The incorrect stimulus resulted in the reverse (30:70) ratio. Thus, on 30% of trials subjects received “misleading” feedback. After 40 trials

the reinforcement contingencies reversed, so that the frequently rewarded stimulus now became frequently punished and vice versa. Each subject completed a pseudorandom fixed sequence of 80 trials. Subjects were instructed that the identity of the correct stimulus could change, but received no information as to how often such a change might occur (for details see Supplemental Experimental Procedures). Details of DNA extraction from the saliva samples and genotyping are described in the Supplemental Experimental Procedures. For DAT1, two alleles of interest were analyzed: the common 10R allele and the rarer 9R allele. The insertion/deletion polymorphism in the SERT promoter region (5HTTLPR) was genotyped BIBW2992 cost for the long (S) or short (L) alleles in combination with the single nucleotide polymorphism rs25531 A/G substitution in the same region. For the behavioral analysis,

we used a biallelic model, where the S allele was grouped with the rare LG allele (indicated as S′), given that the G-substitution in the L allele results in reduced expression more similar to the S allele ( Hu et al., 2006 and Praschak-Rieder et al., 2007). LA alleles were indicated as L′. Given the large sample size, all genotypes could be analyzed separately, which enabled testing for dose-dependent gene effects. In all analyses, GSK1349572 sex, age, and education level were included as covariates of no interest. The statistical significance threshold for all tests was p = 0.05, using a Bonferroni correction where appropriate.

To increase sensitivity, we did not use a Bonferroni correction for any of the control analyses.
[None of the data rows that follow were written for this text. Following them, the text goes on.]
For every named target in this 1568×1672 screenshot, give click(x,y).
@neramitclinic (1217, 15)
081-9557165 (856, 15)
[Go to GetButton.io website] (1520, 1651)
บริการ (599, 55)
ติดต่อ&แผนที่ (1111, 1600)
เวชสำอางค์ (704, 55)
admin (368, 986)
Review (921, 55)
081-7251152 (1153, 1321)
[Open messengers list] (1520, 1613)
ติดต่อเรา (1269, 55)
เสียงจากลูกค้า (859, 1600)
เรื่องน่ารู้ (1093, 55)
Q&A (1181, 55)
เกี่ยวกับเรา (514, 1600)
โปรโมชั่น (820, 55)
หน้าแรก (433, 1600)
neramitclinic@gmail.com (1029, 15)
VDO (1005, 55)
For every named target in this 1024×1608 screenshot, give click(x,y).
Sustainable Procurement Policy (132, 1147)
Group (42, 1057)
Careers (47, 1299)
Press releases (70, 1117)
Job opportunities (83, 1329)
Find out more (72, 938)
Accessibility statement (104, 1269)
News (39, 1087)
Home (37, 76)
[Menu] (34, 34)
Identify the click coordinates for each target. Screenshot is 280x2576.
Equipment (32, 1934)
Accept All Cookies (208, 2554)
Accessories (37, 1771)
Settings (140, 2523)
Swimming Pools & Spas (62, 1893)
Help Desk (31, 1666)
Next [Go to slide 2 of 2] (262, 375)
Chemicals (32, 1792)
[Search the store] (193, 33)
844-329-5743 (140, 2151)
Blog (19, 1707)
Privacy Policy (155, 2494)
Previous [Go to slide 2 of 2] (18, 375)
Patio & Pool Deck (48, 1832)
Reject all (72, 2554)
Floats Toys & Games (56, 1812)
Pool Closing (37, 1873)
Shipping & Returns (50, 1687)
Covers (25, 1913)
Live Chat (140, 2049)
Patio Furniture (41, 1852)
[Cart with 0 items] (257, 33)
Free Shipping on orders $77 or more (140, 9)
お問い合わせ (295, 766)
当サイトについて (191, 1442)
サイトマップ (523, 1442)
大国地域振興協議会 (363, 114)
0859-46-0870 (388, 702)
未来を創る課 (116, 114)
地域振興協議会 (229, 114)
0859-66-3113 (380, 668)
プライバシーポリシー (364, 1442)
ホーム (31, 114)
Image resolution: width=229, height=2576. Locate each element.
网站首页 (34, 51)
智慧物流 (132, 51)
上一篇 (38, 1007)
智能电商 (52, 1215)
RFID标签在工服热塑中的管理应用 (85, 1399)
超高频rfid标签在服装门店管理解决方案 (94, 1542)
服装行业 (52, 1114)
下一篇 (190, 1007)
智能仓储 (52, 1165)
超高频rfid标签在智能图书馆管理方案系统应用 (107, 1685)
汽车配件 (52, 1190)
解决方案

Using the χ2 test, we assessed whether there were any differences between genotype groups in the proportion of subjects passing the acquisition learning however criterion of eight consecutive correct responses, which we report in the Supplemental Experimental Procedures, where we also report baseline effects of task engagement/learning for both the pass and fail groups. Effects of reinforcement on subsequent choice were operationalized as the probability of repeating responses after reward (“win-stay”) and shifting responses after punishment (“lose-shift”) (Figure 1A). Errors during the reversal phase were divided into two types. Perseverative errors were defined as two or more consecutive incorrect choices of the previously rewarded stimulus. Thus, perseverative errors required subjects to erroneously stay with the previously correct stimulus, despite punishment. The remaining errors during the reversal phase were defined as “chance errors.